WORK TASK A |
Could you give the Solr email thread below again from "Posted by Dave" to "this one :)", swapping "interesting" for "thoughtful"?
WORK TASK B |
Can you supply the next part of the Solr email thread below, picking up from where it stops?

EXCERPT TO READ |
----

Re: Solr as a dedicated data store?

Posted by Dave <ha...@gmail.com>.
This is one of the most interesting and articulate emails I’ve read about the fundamentals in a long time. Saving this one :)

> On Apr 7, 2022, at 9:32 PM, Gus Heck <gu...@gmail.com> wrote:
> 
> Solr is not a "good" primary data store. Solr is built for finding your
> documents, not storing them. A good primary data store holds stuff
> indefinitely without adding weight and without changing regularly, Solr
> doesn't fit that description. One of the biggest reasons for this is that
> at some point you'll want to upgrade to the latest version, and we only
> support a single interim upgrade. So from 6 to 7 or 7 to 8 etc... multiple
> step upgrades 6 to 7 to 8 may fail. I seem to recall hearing that this was
> actually enforced by the code but I didn't find the check on a quick look
> through the code (doesn't mean it isn't there, just I didn't find it). In
> any case, multi-version upgrades are not generally supported, intentionally
> so that we can be free to make improvements without having to carry an ever
> growing weight of back compatibility. Typically if new index features are
> developed and you want to use them (like when doc values were introduced)

----

DATA PROVIDED |
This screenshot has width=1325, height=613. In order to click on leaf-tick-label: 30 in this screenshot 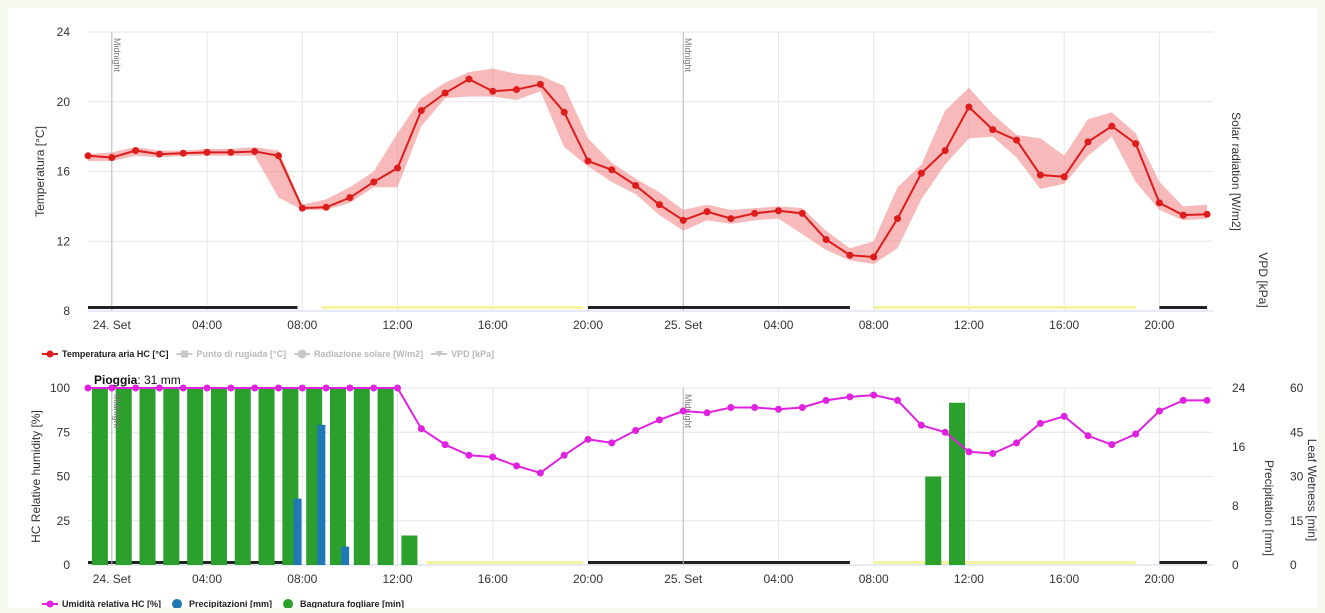, I will do `click(1297, 477)`. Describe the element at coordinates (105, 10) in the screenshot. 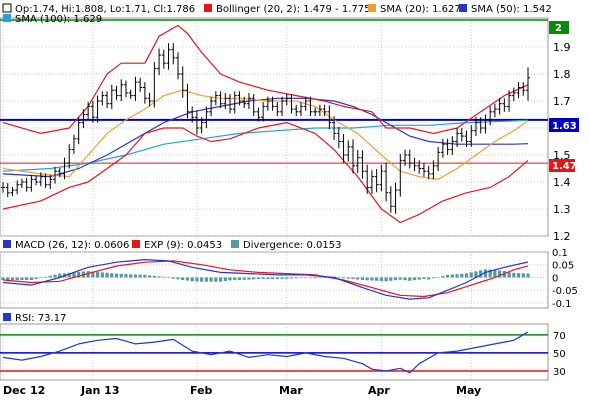

I see `ohlc-legend-text: Op:1.74, Hi:1.808, Lo:1.71, Cl:1.786` at that location.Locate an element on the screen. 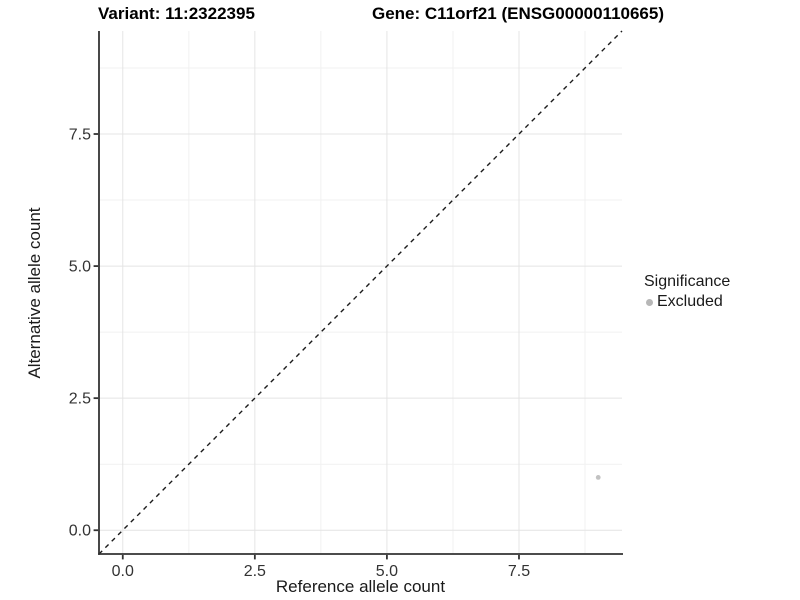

----

EXERCISE RESULT A |
Posted by Dave <ha...@gmail.com>.
This is one of the most thoughtful and articulate emails I’ve read about the fundamentals in a long time. Saving this one :)

EXERCISE RESULT B |
> you will need to re-index to use the new feature. Search engines
> precalculate and write typically denormalized or otherwise processed
> information into the index prioritizing speed of retrieval over space and
> long term storage. As others have mentioned, there is also the ever
> changing requirements problem. Typically someone in product management or
> if you are unlucky, the CEO hears of something cool someone did with solr
> and says: Hey, let's do that too! I bet it would really draw customers
> in!... 9 times out of 10 the new thing involves changing the way something
> is analyzed, or adding a new analysis of previously ingested data. If you
> can't reindex you have to be able to say no, not on old data" and possibly
> say "we'll need a separate collection for the new data and it will be
> difficult to search both" when asked by PM/CEO/YourBiggestClient/etc.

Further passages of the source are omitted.